11-14-2015, (11:40 PM)

Despite the freedom of assembly, South Korean protesters are being illegally blockaded and physically harmed by the state law enforcement.

The protesters assembled with the intention of raising their voice against the Trans-Pacific Strategic Economic Partnership (TPP) and the current government’s efforts to nationalize South Korea’s history textbook.

However, as the current South Korean President Park has done before, the state law enforcement illegally blockaded the protesters, preventing them from reaching the Blue House.

In the process, the state law enforcement fired capsaicin-loaded water cannons directly at the protesters. Due to the sheer force of water cannons, directly firing at human targets has been declared illegal by the South Korean Constitution.

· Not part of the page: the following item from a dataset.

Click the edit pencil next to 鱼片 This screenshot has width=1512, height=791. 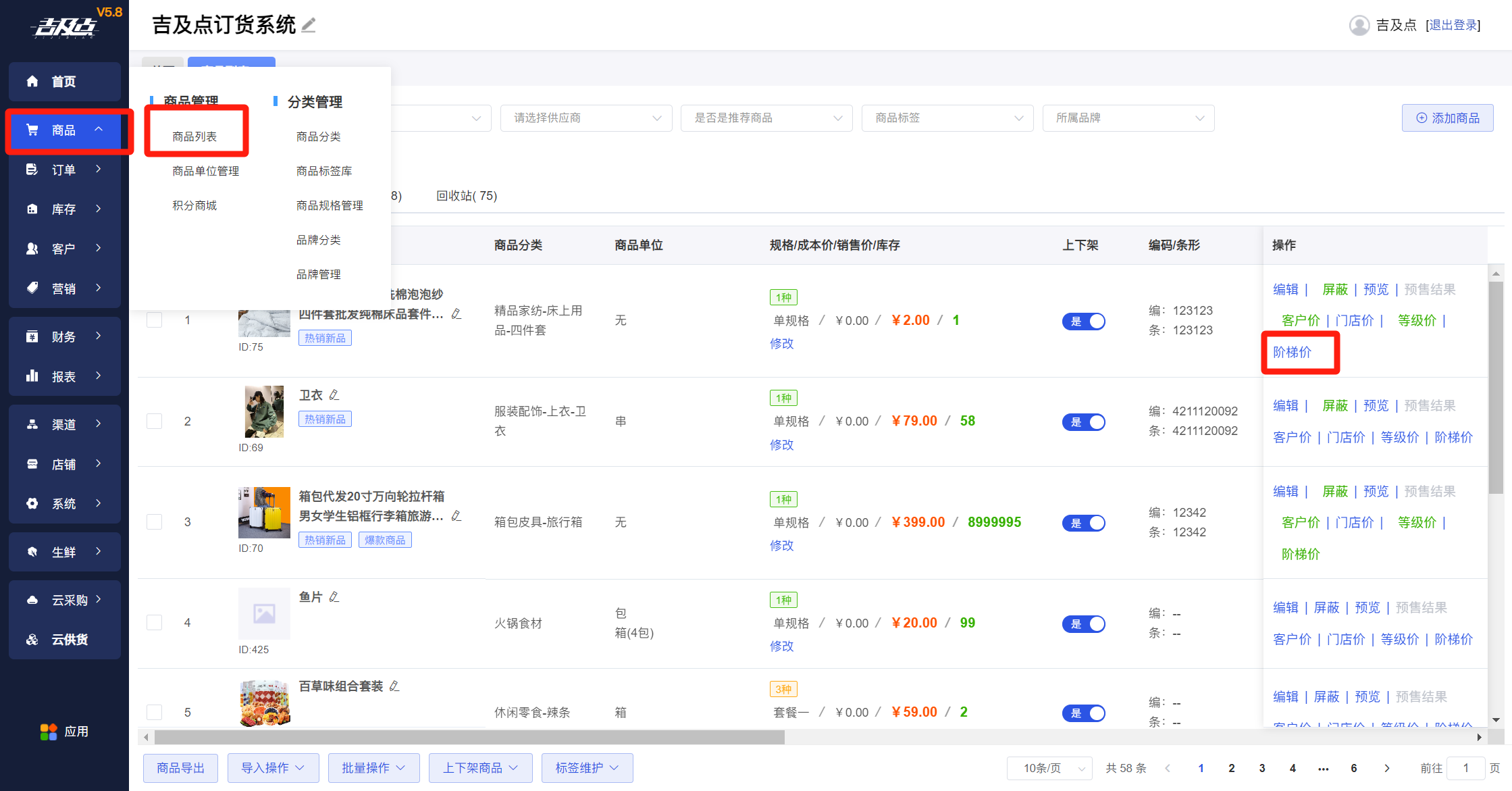(x=334, y=597)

Additional to illegally firing water cannons directly at human targets, the law enforcement continued to directly fire the water cannon at a 69 year-old man even after he went down. The fire continued at the man even as he was being transported into the ambulance.

It must be conceded that some protesters were actually violent against the state enforcement. Violent protests should not be allowed and ought to be neutralized as needed. Some protesters might have been led by different and possibly unjustified motives, using the larger protest as a facade.

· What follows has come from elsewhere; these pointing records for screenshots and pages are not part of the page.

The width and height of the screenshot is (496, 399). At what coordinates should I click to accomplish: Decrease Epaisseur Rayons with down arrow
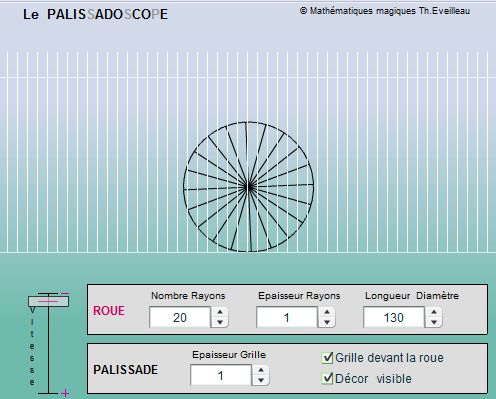pyautogui.click(x=327, y=322)
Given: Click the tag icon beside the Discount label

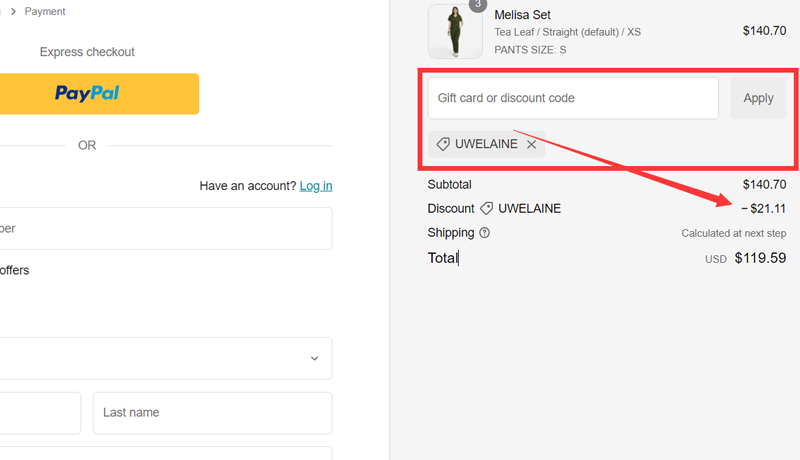Looking at the screenshot, I should coord(487,209).

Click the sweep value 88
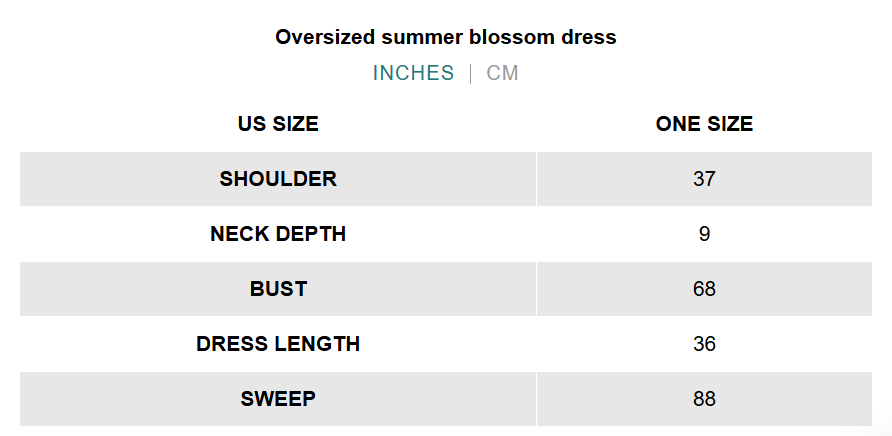(704, 399)
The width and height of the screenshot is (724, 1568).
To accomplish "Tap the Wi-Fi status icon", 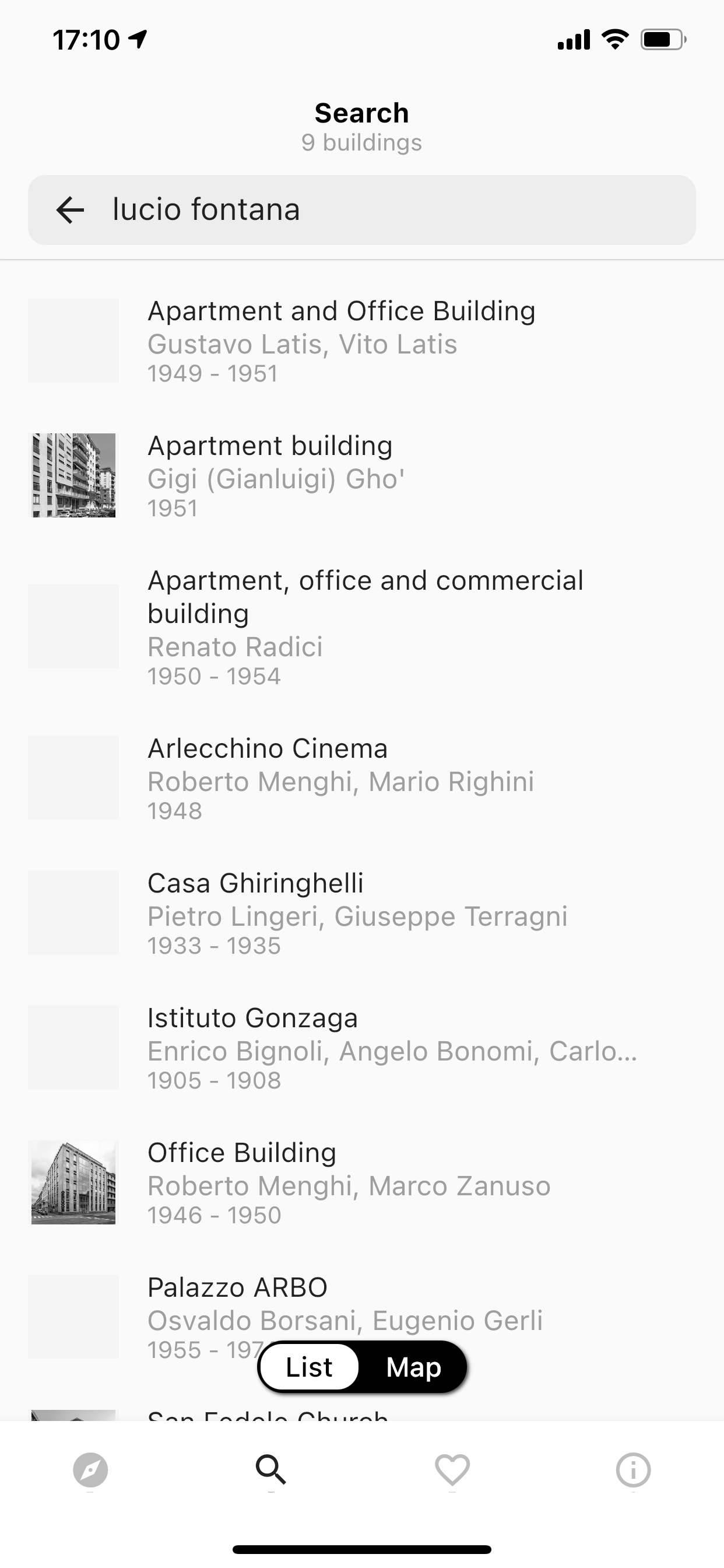I will tap(615, 40).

However, it must be acknowledged that the majority of the protesters were non-violent and simply attempted to reach the Blue House.

Additionally, it must be emphasized that the law enforcement illegally blockaded the protesters even before things became violent. Why would the protest become violent if free passage was allowed in the first place?

This is a substantial not only because the law enforcement are using illegal methods to hamper the efforts of the South Korean protesters, but also because it symbolizes the lack of transparency in the South Korean government.

Given that South Korea is still being run by a democratic government, the voice of the people must be heard and taken into account by the government.

However, the current government’s efforts to nationalize the textbook and support other controversial policies seem to be wholly ignorant of the voice of the people, considering the fact that the majority of the nation, including scholars around the world, has been against the nationalization of South Korea’s history textbook.

Regardless of how the current government of South Korea is being portrayed to the international community due to misconceptions and media manipulations, the recent footsteps took by the South Korean government cannot be said to be of a truly democratic government.

As a college student, I have very limited knowledge of the crisis. However, I believe that if the illegal and irresponsible actions taken by the South Korean government are made aware to the international community, the South Korean government will have no choice but to respond.

The impact of media exposure today is more powerful than ever before, and to reiterate, if the world becomes to truly understand how serious and significant of a crisis this is, I believe that the South Korean people will have a another glimmer of hope.

Please feel free to spread the word or simply copy and paste all I’ve written so that South Korea might have a better future.